Encouragement to Adopt Healthy Lifestyles From Secular Network Members

The analyses discussed above were repeated after the effects of support from secular social network members to adopt healthy lifestyles was added to the model along with the measure of church-based support. The findings from this analysis are presented in Table 3. Before turning to these results, it is important to discuss how the interaction effect involving secular support was handled in this study. The analysis of church-based support is more complex because it calls for a three-way interaction between church-based support, race, and feelings of belonging in a congregation. However, because support from secular social network members takes place outside the church, it does not make sense to take a sense of belonging in a congregation into account. Therefore, a two-way interaction between race and secular support is used in the analyses provided in Table 3.

Table 3
Congregational Support, Secular Support, and Healthy Lifestyles (N = 441)

Tests for the additive effects of secular support and church-based support on healthy lifestyles are provided in Table 3 (see Model 1). As the results from this step in the analyses reveal, neither secular support (β = –.040, p = .516.) nor church-based support (β = .067, p = .284) exert a statistically significant effect on the decision to adopt a healthy lifestyle. However, when the proposed interaction effects are examined jointly in Model 3, the interaction between encouragement from secular network members to adopt healthy lifestyles and race is not statistically significant (b = –.377, p = .066). In contrast, the three-way interaction between church-based support, race, and feelings of belonging in a congregation are still significant at the .022 level (b = –.271).

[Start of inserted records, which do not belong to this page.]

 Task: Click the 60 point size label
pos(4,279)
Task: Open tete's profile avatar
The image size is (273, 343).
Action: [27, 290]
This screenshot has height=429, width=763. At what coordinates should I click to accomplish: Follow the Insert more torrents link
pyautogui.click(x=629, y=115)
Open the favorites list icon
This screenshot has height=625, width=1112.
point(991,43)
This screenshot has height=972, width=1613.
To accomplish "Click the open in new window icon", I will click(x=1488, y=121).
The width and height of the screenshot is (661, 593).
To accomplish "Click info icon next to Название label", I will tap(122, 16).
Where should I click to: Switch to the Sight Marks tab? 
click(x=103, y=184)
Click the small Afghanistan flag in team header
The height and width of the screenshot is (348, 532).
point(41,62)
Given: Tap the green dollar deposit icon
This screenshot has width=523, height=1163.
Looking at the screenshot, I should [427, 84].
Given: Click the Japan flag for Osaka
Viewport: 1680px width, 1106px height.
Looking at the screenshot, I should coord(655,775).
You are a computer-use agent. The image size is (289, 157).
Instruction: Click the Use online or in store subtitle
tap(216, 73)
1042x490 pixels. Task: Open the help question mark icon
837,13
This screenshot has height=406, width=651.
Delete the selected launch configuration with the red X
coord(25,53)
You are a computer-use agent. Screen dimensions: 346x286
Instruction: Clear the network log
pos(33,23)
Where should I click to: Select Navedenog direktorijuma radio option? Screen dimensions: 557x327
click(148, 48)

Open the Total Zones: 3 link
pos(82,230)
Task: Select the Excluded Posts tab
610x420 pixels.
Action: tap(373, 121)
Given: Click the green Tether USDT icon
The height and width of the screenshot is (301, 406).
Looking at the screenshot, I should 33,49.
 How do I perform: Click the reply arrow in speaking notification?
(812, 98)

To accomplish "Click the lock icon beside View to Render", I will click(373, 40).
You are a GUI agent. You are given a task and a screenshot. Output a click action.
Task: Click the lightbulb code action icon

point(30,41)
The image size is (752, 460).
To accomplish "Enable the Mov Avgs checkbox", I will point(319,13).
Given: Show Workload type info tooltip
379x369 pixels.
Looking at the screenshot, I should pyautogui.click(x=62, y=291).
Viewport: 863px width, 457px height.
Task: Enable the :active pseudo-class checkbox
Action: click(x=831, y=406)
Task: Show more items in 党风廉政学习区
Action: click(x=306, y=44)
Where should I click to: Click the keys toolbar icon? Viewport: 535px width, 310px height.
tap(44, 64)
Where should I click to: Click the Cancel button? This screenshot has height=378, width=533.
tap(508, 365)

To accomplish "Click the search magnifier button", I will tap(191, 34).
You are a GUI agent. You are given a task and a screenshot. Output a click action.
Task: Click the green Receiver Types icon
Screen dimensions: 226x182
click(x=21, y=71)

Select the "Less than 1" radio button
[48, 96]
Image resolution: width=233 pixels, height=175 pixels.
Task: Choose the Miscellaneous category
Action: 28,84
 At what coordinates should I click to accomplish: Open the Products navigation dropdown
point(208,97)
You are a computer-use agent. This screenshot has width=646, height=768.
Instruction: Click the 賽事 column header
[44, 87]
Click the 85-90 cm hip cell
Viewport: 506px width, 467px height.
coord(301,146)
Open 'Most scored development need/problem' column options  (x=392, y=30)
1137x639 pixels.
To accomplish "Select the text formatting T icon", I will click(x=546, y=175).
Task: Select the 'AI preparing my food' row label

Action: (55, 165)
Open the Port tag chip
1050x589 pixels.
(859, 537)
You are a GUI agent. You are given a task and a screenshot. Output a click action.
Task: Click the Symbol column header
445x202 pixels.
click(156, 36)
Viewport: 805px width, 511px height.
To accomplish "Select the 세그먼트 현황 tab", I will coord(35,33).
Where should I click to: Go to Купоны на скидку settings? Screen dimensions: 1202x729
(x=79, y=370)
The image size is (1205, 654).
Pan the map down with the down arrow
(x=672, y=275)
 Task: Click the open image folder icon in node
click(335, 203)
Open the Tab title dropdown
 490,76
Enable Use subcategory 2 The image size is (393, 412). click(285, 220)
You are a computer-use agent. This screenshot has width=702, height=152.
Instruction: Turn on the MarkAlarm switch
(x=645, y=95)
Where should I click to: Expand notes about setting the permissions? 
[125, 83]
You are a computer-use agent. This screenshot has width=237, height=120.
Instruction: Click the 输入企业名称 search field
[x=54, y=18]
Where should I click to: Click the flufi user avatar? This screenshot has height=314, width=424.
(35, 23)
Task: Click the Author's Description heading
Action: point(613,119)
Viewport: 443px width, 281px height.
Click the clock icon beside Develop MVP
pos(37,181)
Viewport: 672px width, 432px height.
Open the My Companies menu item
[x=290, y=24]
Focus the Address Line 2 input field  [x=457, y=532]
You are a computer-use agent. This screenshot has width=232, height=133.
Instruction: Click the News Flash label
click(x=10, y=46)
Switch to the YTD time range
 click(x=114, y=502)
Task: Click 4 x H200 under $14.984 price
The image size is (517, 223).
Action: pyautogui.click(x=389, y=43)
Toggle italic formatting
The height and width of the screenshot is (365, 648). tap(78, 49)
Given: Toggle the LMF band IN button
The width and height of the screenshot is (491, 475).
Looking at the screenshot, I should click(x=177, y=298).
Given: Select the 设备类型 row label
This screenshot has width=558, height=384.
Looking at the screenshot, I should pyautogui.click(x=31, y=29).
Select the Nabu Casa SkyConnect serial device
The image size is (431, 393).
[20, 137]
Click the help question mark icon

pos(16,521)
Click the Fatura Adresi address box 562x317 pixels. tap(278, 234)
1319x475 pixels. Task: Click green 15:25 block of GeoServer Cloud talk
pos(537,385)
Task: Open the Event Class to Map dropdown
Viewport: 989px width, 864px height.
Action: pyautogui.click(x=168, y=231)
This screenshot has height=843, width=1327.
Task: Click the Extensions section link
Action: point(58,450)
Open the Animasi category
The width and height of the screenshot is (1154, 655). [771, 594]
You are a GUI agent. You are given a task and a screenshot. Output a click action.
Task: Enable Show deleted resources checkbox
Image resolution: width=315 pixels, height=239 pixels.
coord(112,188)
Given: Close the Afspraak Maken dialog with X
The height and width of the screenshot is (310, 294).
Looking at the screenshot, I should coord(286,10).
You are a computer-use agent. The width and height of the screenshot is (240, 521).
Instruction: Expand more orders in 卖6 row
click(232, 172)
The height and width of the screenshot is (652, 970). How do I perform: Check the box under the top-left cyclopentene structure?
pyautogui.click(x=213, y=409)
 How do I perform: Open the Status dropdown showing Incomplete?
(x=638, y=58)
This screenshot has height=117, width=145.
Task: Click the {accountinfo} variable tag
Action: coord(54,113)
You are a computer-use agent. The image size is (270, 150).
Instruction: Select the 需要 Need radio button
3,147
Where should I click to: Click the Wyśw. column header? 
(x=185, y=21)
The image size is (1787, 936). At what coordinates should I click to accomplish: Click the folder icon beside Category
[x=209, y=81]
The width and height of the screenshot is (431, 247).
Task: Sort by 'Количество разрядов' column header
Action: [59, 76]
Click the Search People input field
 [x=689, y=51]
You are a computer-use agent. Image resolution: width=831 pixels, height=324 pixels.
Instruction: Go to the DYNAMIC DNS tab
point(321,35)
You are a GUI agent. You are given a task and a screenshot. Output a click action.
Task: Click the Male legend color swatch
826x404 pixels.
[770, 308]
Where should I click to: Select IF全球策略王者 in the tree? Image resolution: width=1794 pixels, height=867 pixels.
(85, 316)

Viewed more broadly, the results in Table 3 indicate that encouragement from fellow church members appears to have a greater effect on the decision to adopt a healthy lifestyle than encouragement from secular social network members. This is somewhat surprising because findings from a simple t test (not shown in Table 3) indicate that even though secular social network members are more likely to encourage the adoption of healthy lifestyles (M = .9438) than fellow church members (M = 6.919, p = .000), support from people at church appears to exert a greater effect on the decision to adopt a healthy lifestyle (see Table 3).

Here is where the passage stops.